It was swashbuckling - and it needed to be.
Yesterday's match between the All Blacks and France belied the adage that the World Cup stage inspires an insipid, defensive, attritional style of footy.
Fastening my rug on the couch moments before kick off, I was thinking it's tough to fathom how anyone can be immune to the allure of this sport. That is until my 6-year-old daughter joined me on the couch at 7.55am and looked aghast when I told her there'd be no What Now on the tele today. Instead, we'd be watching the live quarter final.
Sunday morning typically sees me frying pancakes served with lemon juice and a sprinkling of sugar to the spoilt offspring while they watch What Now on the couch.
Yesterday the remote was mine. Their breakfast was theirs to forage.

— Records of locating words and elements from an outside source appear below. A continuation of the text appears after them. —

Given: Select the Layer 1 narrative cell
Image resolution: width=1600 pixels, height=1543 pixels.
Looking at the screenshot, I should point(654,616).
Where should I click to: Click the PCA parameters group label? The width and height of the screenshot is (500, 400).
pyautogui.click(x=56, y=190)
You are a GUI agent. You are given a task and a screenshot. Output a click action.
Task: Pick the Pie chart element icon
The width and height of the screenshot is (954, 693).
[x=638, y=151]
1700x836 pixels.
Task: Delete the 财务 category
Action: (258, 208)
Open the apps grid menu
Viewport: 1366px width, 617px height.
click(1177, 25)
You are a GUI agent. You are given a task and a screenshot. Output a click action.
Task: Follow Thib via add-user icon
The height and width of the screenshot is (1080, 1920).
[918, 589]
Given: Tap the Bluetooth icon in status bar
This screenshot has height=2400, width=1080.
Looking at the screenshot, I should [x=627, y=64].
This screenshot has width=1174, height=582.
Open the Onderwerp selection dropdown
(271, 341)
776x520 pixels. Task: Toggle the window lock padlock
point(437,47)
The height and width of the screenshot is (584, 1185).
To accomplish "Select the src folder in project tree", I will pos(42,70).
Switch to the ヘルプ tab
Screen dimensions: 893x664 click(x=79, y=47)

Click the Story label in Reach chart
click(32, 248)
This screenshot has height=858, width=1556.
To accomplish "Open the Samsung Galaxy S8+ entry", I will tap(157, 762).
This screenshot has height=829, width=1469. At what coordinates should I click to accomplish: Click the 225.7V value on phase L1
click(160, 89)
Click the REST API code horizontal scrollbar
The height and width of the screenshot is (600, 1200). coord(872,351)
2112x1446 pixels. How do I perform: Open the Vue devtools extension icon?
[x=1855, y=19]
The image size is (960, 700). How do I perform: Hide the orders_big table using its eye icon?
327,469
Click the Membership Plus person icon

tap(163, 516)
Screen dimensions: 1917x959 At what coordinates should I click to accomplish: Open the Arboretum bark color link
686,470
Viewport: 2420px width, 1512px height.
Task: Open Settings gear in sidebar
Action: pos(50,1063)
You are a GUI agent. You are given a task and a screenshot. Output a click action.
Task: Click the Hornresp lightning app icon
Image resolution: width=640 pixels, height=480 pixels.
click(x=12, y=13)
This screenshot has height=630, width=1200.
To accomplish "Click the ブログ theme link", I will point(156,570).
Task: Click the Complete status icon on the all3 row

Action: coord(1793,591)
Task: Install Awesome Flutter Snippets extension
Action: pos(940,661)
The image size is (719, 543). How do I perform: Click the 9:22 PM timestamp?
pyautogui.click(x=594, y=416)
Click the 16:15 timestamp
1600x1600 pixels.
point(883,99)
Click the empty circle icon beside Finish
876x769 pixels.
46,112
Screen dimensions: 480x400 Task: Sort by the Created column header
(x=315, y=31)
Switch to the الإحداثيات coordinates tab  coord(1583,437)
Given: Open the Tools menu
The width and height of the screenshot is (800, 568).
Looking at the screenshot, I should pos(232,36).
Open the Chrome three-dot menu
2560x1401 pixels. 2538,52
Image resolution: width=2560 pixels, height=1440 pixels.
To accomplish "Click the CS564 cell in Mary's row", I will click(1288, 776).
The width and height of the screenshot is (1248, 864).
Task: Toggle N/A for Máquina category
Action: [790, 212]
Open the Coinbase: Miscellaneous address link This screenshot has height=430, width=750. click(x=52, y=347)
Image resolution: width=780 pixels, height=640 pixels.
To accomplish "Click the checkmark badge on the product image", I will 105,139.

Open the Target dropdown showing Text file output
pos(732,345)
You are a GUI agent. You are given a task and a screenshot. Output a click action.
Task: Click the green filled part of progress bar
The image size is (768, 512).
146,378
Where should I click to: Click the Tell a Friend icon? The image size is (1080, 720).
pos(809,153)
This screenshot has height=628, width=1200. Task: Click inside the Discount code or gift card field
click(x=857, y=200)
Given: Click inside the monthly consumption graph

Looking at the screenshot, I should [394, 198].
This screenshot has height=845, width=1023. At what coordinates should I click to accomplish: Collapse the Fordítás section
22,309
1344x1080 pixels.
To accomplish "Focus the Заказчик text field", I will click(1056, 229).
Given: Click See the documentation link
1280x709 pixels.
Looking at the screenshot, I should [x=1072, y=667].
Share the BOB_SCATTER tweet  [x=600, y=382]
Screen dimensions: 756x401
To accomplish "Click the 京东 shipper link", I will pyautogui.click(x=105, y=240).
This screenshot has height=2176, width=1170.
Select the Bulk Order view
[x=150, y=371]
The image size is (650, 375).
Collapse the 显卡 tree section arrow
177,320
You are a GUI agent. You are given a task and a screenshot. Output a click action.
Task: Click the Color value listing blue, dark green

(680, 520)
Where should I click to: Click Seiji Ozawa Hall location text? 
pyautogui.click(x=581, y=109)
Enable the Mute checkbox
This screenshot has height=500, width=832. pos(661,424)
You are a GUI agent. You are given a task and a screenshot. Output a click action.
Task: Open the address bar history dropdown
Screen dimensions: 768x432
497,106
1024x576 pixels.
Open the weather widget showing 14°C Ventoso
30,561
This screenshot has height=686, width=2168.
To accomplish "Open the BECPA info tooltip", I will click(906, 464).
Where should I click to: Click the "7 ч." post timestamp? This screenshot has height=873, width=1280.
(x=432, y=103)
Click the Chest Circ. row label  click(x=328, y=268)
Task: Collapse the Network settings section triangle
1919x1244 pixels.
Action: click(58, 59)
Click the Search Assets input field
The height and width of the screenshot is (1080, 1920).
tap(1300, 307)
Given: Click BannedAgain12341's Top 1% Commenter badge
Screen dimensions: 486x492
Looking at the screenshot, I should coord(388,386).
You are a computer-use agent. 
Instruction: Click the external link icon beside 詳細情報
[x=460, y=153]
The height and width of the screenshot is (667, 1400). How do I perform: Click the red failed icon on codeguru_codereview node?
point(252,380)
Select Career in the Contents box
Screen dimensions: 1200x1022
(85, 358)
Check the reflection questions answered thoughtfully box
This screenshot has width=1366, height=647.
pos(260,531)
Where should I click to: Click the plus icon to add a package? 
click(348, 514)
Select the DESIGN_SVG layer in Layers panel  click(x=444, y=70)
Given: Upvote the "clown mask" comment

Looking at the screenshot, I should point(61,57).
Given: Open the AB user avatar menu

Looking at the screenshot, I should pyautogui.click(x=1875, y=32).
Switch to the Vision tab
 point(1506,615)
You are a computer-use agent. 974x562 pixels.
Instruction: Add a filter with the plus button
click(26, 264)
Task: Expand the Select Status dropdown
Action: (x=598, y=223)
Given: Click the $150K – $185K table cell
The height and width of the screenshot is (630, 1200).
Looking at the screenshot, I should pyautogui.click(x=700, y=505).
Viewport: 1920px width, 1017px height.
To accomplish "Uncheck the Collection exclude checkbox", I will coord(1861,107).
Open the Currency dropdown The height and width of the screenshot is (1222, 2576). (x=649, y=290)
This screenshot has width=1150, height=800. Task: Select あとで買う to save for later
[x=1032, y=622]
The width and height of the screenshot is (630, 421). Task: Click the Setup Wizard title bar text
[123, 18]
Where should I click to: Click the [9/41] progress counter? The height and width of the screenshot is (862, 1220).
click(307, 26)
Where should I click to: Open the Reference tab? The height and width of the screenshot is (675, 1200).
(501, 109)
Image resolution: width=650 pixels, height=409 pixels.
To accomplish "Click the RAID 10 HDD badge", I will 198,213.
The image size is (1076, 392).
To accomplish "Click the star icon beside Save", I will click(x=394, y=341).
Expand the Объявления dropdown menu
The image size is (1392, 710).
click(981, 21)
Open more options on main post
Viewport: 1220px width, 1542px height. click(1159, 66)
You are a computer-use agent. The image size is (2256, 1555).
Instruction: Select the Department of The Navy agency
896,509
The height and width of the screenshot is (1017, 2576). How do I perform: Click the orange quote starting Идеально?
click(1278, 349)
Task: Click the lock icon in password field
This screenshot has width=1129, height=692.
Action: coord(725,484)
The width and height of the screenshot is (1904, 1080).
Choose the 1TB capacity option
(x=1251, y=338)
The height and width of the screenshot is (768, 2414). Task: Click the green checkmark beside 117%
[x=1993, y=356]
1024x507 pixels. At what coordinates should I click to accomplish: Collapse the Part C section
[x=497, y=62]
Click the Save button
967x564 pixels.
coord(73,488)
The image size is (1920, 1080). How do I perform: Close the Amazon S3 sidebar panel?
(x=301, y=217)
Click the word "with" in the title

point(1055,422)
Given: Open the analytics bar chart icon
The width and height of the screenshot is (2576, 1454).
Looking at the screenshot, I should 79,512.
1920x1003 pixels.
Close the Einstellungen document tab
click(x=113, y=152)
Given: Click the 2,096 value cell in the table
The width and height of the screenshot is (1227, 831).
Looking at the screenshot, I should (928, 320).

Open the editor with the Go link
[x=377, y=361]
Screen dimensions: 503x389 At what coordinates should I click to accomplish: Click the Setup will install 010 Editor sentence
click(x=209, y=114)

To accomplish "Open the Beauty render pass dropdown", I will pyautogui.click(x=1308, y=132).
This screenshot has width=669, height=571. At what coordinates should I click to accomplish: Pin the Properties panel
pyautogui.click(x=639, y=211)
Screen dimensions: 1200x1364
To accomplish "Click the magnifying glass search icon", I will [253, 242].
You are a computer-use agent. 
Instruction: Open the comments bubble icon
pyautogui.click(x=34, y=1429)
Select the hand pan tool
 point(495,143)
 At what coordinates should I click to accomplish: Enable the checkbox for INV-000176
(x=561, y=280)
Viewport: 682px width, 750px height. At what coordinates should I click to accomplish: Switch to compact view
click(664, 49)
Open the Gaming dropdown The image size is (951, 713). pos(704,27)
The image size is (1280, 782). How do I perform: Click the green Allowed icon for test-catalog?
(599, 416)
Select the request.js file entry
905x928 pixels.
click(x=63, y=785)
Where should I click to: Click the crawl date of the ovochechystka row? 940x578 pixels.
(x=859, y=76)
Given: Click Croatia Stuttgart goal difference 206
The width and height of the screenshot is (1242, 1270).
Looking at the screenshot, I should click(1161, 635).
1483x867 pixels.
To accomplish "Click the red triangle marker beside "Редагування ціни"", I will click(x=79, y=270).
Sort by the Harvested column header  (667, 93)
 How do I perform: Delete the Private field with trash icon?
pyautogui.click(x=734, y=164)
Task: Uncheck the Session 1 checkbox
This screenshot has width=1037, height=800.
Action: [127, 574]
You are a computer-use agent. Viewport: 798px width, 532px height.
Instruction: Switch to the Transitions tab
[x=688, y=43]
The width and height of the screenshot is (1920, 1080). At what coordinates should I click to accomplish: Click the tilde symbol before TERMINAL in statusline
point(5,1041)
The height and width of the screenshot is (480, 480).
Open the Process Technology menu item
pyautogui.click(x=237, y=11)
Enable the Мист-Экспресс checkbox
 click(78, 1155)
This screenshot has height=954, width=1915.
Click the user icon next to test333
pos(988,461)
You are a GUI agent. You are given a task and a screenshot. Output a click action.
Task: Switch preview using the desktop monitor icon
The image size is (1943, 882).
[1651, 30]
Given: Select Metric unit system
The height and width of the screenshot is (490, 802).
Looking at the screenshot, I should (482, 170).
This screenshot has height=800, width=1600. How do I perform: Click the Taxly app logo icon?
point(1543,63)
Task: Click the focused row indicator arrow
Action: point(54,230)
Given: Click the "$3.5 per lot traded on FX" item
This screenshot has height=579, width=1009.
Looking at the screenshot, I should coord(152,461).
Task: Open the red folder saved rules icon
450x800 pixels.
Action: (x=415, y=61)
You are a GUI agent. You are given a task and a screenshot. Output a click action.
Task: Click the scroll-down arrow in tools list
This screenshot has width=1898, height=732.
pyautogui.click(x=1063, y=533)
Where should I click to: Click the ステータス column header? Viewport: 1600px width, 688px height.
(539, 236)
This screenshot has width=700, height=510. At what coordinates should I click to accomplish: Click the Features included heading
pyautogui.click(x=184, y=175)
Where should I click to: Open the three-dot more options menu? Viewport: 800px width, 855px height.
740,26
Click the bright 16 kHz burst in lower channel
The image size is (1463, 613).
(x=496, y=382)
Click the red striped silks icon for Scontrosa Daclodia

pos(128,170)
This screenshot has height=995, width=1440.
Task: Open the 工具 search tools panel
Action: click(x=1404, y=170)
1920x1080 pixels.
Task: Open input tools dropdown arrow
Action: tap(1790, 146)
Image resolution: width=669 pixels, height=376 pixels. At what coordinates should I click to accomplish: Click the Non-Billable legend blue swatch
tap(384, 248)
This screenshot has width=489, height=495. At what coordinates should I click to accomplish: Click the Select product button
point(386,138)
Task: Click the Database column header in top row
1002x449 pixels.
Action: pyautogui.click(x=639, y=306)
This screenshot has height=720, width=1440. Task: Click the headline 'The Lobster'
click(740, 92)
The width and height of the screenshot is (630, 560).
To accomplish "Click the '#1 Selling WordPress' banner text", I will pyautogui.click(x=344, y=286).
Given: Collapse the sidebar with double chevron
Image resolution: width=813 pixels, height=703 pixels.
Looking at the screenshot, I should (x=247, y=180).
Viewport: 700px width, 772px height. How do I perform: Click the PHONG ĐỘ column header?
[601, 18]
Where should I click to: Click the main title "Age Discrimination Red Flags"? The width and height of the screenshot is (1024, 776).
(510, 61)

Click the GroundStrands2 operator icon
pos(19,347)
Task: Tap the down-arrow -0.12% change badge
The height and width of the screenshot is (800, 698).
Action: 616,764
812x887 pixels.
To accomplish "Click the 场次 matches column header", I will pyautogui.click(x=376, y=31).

Realising I was serious, my daughter shuffled off the couch to continue her half-finished jigsaw puzzle. A jigsaw puzzle trumped a World Cup knockout match.
To further confuse, my visiting sister-in-law left the living room during the explosive second half to feed her pet lamb.
Pancakes, a bleating lamb and jigsaw puzzles are a far cry from the living room of varsity flatting during the 1995 world cup, where my contemporaries sat suspended in a sea of pizza boxes and beer cans while directing all manner of vituperation at whoever the men in black were playing.
So what will it take to topple the Boks?
Like Irish rugby legend Brian O'Driscoll wrote in his recent memoir The Test: My Autobiography, to win big games you can't rely on the cornerstones of passion and talent - sometimes you need good old-fashioned luck.